(Exercise details): Among the entries that follow, the required portion opens with the line containing "janeiro (238, 2009)" and closes with the line containing "Albufeira | Só Visto (246, 627)". Give that portion again exactly, and nothing else.

#### Extracted material

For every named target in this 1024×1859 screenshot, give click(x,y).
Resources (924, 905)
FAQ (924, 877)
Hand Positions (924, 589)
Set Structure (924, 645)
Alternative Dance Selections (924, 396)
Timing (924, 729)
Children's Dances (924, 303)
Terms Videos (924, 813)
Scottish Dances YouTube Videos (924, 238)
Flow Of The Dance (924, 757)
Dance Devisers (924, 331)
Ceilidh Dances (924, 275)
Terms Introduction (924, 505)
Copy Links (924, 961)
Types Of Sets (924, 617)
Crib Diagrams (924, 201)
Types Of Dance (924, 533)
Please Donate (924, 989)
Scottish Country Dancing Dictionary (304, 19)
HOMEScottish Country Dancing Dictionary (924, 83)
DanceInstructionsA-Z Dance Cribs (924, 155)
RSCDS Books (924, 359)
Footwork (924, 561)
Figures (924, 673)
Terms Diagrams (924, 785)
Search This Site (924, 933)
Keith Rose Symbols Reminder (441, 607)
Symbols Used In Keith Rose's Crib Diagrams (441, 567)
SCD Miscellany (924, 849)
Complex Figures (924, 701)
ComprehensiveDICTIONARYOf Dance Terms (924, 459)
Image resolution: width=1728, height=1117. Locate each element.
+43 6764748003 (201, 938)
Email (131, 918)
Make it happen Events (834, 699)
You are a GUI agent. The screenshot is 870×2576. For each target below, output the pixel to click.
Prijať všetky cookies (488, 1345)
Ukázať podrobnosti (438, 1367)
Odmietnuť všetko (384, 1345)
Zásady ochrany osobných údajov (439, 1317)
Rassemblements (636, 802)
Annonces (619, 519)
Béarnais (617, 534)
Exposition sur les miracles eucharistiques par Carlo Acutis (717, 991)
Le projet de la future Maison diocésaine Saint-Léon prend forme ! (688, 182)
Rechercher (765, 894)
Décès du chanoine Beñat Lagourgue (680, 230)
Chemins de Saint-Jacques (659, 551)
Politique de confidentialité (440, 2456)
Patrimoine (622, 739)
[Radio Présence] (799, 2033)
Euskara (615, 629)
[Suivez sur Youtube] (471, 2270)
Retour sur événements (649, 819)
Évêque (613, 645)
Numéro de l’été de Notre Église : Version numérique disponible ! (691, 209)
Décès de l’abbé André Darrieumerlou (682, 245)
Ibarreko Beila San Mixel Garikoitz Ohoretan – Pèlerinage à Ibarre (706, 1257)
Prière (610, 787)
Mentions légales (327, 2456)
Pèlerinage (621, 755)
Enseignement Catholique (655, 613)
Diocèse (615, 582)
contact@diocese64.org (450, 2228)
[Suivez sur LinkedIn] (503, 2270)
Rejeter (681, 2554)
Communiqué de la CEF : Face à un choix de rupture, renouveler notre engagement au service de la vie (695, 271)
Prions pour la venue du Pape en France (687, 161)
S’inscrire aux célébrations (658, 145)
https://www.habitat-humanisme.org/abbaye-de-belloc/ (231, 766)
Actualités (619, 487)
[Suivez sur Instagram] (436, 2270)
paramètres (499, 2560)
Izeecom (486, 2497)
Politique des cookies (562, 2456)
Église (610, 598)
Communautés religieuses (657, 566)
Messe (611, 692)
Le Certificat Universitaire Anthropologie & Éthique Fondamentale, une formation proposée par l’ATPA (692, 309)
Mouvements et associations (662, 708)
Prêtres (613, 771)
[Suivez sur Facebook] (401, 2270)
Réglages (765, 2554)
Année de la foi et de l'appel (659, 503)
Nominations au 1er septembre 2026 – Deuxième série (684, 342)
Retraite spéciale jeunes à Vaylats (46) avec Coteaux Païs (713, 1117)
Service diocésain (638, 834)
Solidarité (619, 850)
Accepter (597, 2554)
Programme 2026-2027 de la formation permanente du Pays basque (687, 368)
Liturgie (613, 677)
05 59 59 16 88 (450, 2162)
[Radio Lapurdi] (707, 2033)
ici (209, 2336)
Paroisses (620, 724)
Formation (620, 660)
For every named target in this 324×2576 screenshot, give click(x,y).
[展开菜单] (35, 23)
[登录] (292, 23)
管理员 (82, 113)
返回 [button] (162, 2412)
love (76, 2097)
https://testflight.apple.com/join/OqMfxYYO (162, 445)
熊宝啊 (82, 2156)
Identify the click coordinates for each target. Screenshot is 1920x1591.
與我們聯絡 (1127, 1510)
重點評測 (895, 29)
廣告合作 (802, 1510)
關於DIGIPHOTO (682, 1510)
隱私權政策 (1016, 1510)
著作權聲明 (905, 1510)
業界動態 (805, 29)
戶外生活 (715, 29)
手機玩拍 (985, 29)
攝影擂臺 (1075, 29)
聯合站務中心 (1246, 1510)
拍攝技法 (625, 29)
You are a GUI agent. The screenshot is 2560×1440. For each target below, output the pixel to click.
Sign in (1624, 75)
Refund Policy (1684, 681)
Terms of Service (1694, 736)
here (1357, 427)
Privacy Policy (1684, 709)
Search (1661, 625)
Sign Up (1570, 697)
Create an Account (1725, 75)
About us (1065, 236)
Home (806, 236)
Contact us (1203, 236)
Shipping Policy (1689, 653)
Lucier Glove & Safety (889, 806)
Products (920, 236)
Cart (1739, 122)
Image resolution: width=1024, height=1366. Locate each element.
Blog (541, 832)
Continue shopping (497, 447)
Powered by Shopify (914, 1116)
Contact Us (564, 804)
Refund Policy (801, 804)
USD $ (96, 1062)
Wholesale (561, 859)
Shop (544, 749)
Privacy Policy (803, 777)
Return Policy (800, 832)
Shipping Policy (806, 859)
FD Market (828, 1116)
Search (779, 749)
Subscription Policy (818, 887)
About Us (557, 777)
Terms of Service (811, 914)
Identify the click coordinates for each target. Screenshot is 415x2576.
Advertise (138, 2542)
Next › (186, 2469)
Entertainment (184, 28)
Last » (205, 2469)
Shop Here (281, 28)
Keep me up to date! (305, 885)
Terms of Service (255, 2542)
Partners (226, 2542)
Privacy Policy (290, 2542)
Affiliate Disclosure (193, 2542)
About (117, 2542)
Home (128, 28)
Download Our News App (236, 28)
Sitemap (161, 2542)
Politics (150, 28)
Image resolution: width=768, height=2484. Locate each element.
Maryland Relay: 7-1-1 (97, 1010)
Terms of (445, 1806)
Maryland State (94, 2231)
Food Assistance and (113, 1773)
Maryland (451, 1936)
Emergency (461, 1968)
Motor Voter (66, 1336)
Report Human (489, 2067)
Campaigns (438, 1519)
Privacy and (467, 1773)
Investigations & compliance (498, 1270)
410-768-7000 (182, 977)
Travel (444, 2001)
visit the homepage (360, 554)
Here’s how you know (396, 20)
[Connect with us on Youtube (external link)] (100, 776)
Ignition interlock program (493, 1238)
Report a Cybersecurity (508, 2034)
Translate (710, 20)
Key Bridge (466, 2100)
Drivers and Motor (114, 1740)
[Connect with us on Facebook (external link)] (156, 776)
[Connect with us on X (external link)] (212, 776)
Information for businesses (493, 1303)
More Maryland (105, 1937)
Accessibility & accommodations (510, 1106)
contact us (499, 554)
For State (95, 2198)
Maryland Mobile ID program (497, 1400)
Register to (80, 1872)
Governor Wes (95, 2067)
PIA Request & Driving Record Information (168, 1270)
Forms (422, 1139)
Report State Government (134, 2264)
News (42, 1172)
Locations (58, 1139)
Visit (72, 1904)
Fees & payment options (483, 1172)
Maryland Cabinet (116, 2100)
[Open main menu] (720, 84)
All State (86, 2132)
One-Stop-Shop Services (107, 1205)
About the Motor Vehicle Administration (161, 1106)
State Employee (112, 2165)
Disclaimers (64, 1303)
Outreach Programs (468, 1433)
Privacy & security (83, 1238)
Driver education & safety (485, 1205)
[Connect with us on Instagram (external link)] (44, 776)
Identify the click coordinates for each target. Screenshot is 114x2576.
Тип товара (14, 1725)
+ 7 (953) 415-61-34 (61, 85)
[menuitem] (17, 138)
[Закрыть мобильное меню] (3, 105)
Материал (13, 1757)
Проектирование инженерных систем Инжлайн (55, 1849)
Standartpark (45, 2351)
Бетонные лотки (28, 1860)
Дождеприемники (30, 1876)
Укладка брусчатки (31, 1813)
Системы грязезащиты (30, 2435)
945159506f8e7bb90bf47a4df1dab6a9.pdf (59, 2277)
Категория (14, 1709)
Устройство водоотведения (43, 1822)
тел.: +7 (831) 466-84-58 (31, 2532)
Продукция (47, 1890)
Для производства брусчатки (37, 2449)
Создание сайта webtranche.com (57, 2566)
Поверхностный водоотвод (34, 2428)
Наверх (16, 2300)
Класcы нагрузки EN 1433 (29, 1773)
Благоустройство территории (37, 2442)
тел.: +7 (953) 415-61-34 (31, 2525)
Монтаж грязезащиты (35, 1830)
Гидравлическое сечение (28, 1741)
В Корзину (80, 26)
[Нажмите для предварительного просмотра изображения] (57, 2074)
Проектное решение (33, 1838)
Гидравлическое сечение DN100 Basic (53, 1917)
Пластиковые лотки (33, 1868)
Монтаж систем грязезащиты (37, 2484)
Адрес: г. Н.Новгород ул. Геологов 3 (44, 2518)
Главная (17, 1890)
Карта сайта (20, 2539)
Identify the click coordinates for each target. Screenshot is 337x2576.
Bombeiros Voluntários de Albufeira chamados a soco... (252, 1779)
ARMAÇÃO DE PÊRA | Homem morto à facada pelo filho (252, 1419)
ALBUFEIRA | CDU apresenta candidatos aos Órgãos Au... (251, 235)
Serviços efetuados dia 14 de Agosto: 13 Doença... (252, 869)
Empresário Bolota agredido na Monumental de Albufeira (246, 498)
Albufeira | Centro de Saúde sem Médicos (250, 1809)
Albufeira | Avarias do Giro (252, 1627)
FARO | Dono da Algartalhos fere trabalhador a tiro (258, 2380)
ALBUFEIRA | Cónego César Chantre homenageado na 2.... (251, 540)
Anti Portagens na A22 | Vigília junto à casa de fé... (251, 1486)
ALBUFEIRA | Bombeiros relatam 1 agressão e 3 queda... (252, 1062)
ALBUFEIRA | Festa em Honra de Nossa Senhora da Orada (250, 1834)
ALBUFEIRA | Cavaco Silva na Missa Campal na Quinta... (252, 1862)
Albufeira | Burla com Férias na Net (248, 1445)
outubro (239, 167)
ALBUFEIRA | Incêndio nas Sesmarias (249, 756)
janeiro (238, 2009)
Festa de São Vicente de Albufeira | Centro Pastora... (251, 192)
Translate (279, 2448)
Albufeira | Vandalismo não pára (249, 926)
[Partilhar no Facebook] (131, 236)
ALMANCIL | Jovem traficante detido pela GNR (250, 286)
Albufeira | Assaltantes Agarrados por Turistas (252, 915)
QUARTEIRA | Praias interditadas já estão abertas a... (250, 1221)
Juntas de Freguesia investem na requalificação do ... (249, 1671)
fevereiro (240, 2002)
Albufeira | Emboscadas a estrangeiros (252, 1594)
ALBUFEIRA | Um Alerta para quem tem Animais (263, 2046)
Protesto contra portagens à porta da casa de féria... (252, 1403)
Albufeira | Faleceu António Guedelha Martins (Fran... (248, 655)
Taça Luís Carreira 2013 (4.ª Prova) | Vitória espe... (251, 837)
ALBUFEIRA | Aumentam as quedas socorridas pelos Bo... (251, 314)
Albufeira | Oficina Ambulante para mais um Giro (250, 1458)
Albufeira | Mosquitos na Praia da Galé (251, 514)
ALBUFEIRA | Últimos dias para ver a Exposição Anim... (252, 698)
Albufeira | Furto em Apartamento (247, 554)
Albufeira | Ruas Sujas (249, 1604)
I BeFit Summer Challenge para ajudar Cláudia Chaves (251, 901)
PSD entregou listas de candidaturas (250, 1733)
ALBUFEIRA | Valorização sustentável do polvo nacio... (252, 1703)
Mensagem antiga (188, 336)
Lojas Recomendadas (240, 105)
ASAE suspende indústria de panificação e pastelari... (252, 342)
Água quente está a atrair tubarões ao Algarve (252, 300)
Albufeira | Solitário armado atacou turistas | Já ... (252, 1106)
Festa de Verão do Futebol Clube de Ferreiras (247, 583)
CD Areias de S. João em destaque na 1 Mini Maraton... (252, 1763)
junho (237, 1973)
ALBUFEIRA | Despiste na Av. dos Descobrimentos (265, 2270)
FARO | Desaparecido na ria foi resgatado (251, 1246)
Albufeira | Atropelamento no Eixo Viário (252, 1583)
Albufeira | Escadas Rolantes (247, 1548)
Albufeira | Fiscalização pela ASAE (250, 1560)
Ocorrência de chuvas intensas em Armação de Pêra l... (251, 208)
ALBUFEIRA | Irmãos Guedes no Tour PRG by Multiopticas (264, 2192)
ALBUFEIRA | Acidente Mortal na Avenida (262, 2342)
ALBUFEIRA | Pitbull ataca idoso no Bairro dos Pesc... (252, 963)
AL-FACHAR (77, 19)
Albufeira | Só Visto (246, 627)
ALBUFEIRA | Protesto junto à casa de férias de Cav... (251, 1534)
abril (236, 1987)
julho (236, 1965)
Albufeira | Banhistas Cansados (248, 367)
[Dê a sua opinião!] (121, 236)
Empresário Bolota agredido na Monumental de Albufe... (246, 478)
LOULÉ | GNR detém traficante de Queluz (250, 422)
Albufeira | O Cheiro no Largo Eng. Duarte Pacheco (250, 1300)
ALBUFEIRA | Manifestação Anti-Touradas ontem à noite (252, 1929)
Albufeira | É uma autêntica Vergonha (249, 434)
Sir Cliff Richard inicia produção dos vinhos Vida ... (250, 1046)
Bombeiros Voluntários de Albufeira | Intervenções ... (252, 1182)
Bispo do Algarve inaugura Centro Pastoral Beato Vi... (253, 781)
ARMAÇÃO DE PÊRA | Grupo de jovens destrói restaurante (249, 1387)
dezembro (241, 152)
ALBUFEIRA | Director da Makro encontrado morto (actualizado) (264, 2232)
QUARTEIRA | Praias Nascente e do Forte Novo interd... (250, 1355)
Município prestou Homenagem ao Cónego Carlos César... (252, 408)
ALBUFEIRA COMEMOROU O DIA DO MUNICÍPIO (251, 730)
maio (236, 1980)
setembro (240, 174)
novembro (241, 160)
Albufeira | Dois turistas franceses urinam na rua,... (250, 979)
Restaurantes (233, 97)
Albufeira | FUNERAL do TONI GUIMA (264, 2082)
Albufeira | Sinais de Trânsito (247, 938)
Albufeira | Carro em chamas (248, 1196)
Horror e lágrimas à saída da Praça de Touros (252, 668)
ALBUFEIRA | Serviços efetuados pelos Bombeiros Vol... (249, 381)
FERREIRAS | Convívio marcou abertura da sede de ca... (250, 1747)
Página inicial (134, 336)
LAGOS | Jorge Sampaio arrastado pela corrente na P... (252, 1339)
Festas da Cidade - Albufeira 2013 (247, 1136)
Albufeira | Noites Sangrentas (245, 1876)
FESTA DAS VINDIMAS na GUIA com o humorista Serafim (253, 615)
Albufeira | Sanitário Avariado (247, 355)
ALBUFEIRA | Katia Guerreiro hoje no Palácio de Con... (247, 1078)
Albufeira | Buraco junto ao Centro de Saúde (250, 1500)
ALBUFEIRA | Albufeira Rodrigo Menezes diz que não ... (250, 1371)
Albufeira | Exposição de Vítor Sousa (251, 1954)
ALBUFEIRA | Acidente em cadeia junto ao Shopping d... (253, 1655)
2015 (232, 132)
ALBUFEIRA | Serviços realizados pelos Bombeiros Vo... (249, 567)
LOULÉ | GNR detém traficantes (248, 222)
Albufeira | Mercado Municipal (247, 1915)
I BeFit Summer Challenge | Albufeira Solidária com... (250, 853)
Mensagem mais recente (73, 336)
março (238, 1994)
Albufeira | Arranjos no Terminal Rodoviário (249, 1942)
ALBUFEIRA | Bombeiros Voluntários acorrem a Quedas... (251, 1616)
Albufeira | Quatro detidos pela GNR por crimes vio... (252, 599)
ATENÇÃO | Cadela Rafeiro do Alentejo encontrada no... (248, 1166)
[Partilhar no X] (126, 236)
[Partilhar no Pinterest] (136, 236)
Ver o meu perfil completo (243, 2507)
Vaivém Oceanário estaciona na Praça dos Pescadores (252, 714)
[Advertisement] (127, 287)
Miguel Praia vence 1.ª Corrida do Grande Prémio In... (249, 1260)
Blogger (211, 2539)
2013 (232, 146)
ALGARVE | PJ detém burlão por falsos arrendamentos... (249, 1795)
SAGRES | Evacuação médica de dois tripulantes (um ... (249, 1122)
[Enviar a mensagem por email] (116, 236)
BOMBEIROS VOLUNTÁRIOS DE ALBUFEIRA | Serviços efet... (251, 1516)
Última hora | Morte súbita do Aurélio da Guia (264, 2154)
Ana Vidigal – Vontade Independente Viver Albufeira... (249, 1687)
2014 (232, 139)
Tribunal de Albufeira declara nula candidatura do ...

########

(Answer to this task):
janeiro (238, 2009)
Festa de São Vicente de Albufeira | Centro Pastora... (251, 192)
Translate (279, 2448)
Albufeira | Vandalismo não pára (249, 926)
[Partilhar no Facebook] (131, 236)
ALMANCIL | Jovem traficante detido pela GNR (250, 286)
Albufeira | Assaltantes Agarrados por Turistas (252, 915)
QUARTEIRA | Praias interditadas já estão abertas a... (250, 1221)
Juntas de Freguesia investem na requalificação do ... (249, 1671)
fevereiro (240, 2002)
Albufeira | Emboscadas a estrangeiros (252, 1594)
ALBUFEIRA | Um Alerta para quem tem Animais (263, 2046)
Protesto contra portagens à porta da casa de féria... (252, 1403)
Albufeira | Faleceu António Guedelha Martins (Fran... (248, 655)
Taça Luís Carreira 2013 (4.ª Prova) | Vitória espe... (251, 837)
ALBUFEIRA | Aumentam as quedas socorridas pelos Bo... (251, 314)
Albufeira | Oficina Ambulante para mais um Giro (250, 1458)
Albufeira | Mosquitos na Praia da Galé (251, 514)
ALBUFEIRA | Últimos dias para ver a Exposição Anim... (252, 698)
Albufeira | Furto em Apartamento (247, 554)
Albufeira | Ruas Sujas (249, 1604)
I BeFit Summer Challenge para ajudar Cláudia Chaves (251, 901)
PSD entregou listas de candidaturas (250, 1733)
ALBUFEIRA | Valorização sustentável do polvo nacio... (252, 1703)
Mensagem antiga (188, 336)
Lojas Recomendadas (240, 105)
ASAE suspende indústria de panificação e pastelari... (252, 342)
Água quente está a atrair tubarões ao Algarve (252, 300)
Albufeira | Solitário armado atacou turistas | Já ... (252, 1106)
Festa de Verão do Futebol Clube de Ferreiras (247, 583)
CD Areias de S. João em destaque na 1 Mini Maraton... (252, 1763)
junho (237, 1973)
ALBUFEIRA | Despiste na Av. dos Descobrimentos (265, 2270)
FARO | Desaparecido na ria foi resgatado (251, 1246)
Albufeira | Atropelamento no Eixo Viário (252, 1583)
Albufeira | Escadas Rolantes (247, 1548)
Albufeira | Fiscalização pela ASAE (250, 1560)
Ocorrência de chuvas intensas em Armação de Pêra l... (251, 208)
ALBUFEIRA | Irmãos Guedes no Tour PRG by Multiopticas (264, 2192)
ALBUFEIRA | Acidente Mortal na Avenida (262, 2342)
ALBUFEIRA | Pitbull ataca idoso no Bairro dos Pesc... (252, 963)
AL-FACHAR (77, 19)
Albufeira | Só Visto (246, 627)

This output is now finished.